(To do) What you give back should be exactly the lines from the one with "Click the cast-disabled" through the end of the data, without the pictures.

* * * * * * *

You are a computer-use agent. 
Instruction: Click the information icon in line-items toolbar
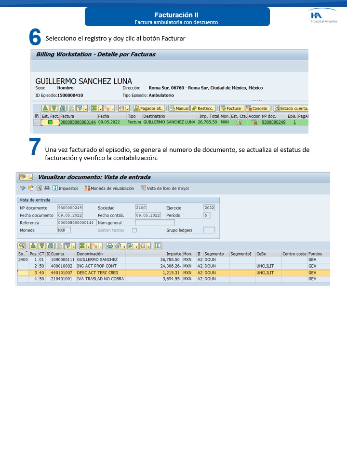[x=157, y=245]
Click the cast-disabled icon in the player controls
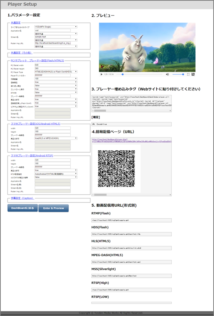Viewport: 214px width, 316px height. (x=193, y=74)
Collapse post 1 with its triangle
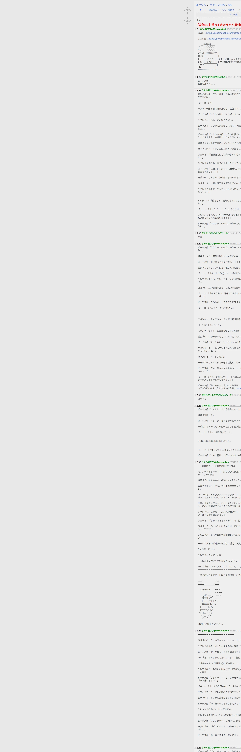 196,29
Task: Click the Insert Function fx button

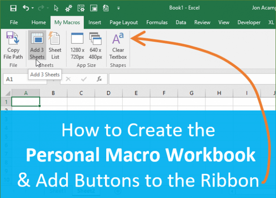Action: tap(100, 79)
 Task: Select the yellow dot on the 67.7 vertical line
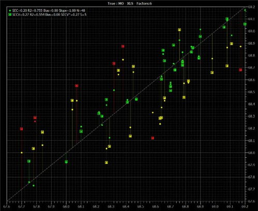(22, 153)
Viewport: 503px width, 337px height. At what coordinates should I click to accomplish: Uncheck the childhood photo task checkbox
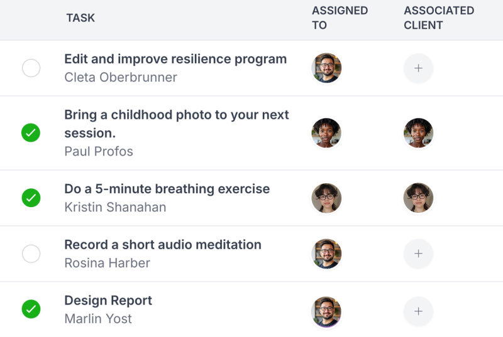(31, 133)
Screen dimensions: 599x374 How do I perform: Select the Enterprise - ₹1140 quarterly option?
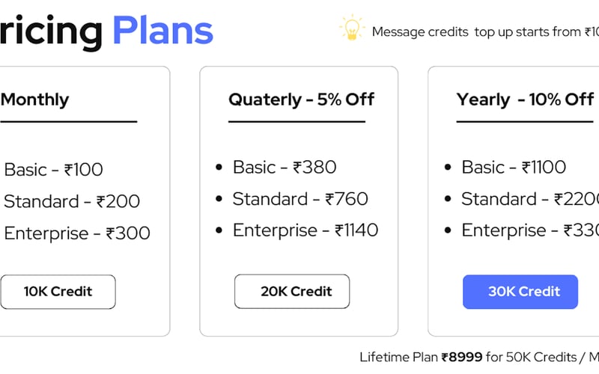tap(305, 230)
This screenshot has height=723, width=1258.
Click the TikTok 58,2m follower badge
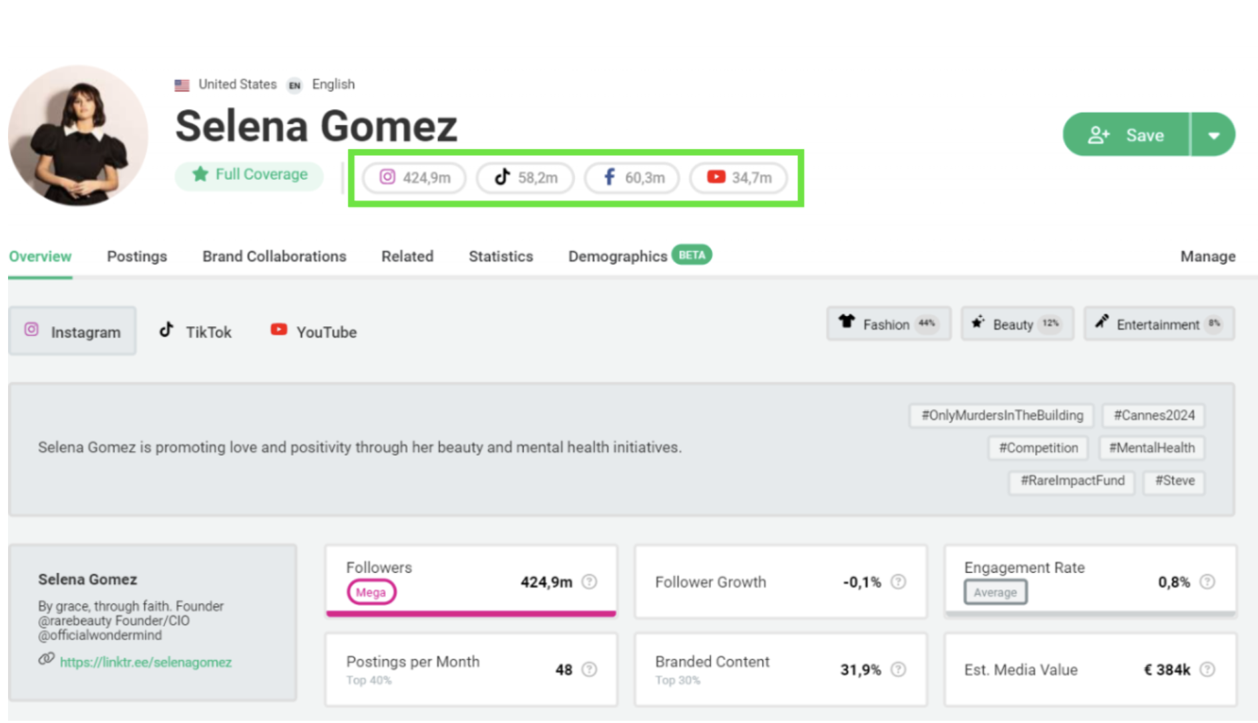pos(525,178)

* * * * * * *

(Exercise response)
Click the cast-disabled icon in the player controls
Viewport: 214px width, 316px height. (x=193, y=74)
Collapse post 1 with its triangle
 196,29
Task: Click the Insert Function fx button

Action: tap(100, 79)
 Task: Select the yellow dot on the 67.7 vertical line
(22, 153)
Viewport: 503px width, 337px height. At what coordinates should I click to accomplish: Uncheck the childhood photo task checkbox
(31, 133)
Screen dimensions: 599x374 How do I perform: Select the Enterprise - ₹1140 quarterly option?
tap(305, 230)
This screenshot has height=723, width=1258.
Click the TikTok 58,2m follower badge
pos(525,178)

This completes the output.